L’emotional branding presenta molti vantaggi per il vostro marchio. Potrete attirare l'attenzione e invogliare all'acquisto. I vostri clienti svilupperanno un legame emotivo con il marchio, costruendo fiducia e restando fedeli. Il vostro marchio aumenterà di portata prendendo posto nella vita dei clienti.

Se inserito correttamente, un marchio può seguire le orme di Apple e diventare più importante del prodotto in sé. La digitalizzazione in aumento, i dispositivi indossabili, il 5G e l’influenza dei Big Data sul mercato offrono tante altre nuove possibilità all’emotional branding. Naomi Klein, autrice e oppositrice del branding, nel suo bestseller “No logo” mette in guardia sull’onnipresenza e sul monopolio dei marchi come McDonald’s, Coca-Cola, Apple e Microsoft. Già nel 2009 aveva anticipato un mondo influenzato e plasmato dai marchi, proprio come quello in cui viviamo oggi.

In questi anni i marchi si sono evoluti diventando delle vere forze politiche influenzando in modo notevole l’immagine dell’uomo e la vita sociale. Lo sviluppo di Amazon rappresenta un esempio perfetto a riguardo: alle origini non era niente di più di un supermercato e libreria digitale e si è trasformato diventando non solo un’azienda, ma anche marchio di produzione cinematografica, editore di self-publishing (Amazon Publishing) e agenzia di voli nello spazio Blue Origin che pianifica viaggi sulla luna.

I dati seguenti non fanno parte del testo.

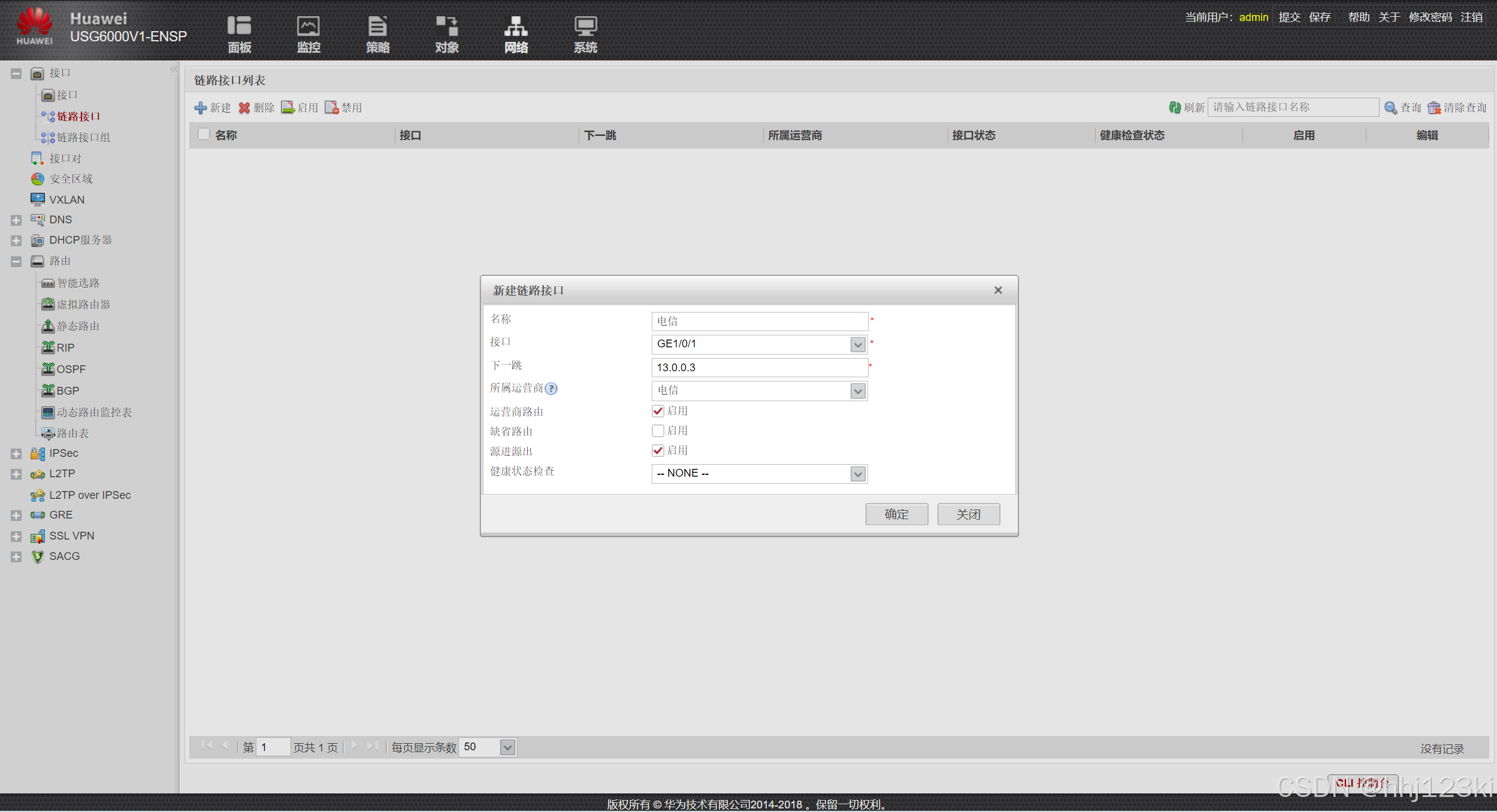
Task: Click the 下一跳 input field
Action: pyautogui.click(x=759, y=368)
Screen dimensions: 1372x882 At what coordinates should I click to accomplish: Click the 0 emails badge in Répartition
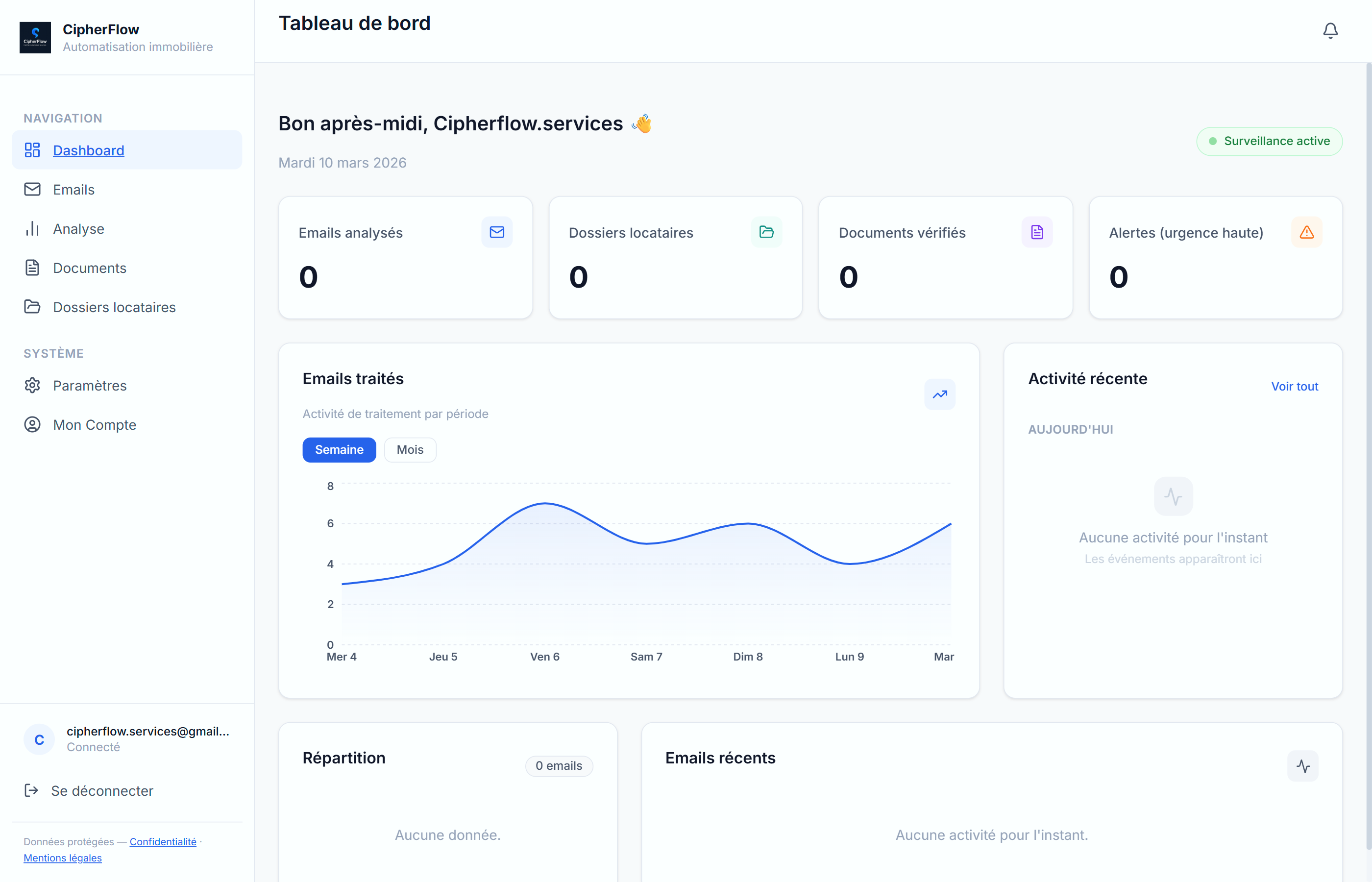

Un percorso simile è quello della Tesla e della SpaceX di Elon Musk. Musk non solo diventerà probabilmente la prima agenzia spaziale privata ad affrontare l'atterraggio su Marte, ma invierà astronauti sul pianeta rosso con veicoli di Tesla. Più emotional branding con visione ed emozione di così forse non si può.

Marchi come Facebook e Google, invece, sono sempre più criticati per le preoccupazioni in merito alla protezione dei dati e alle influenze politiche del neuromarketing e della vendita dei dati.

Perciò, in previsione di un potenziale potere di un marchio, è ancora più importante non far perdere di vista ai clienti l’idea di essere protagonisti del proprio marchio attraverso un emotional branding guidato da emozioni e valori. Perché un marchio non deve essere così grande da essere presente in ogni città. Deve essere solo abbastanza seducente e simpatico da conquistare un posto nel cuore dei propri clienti.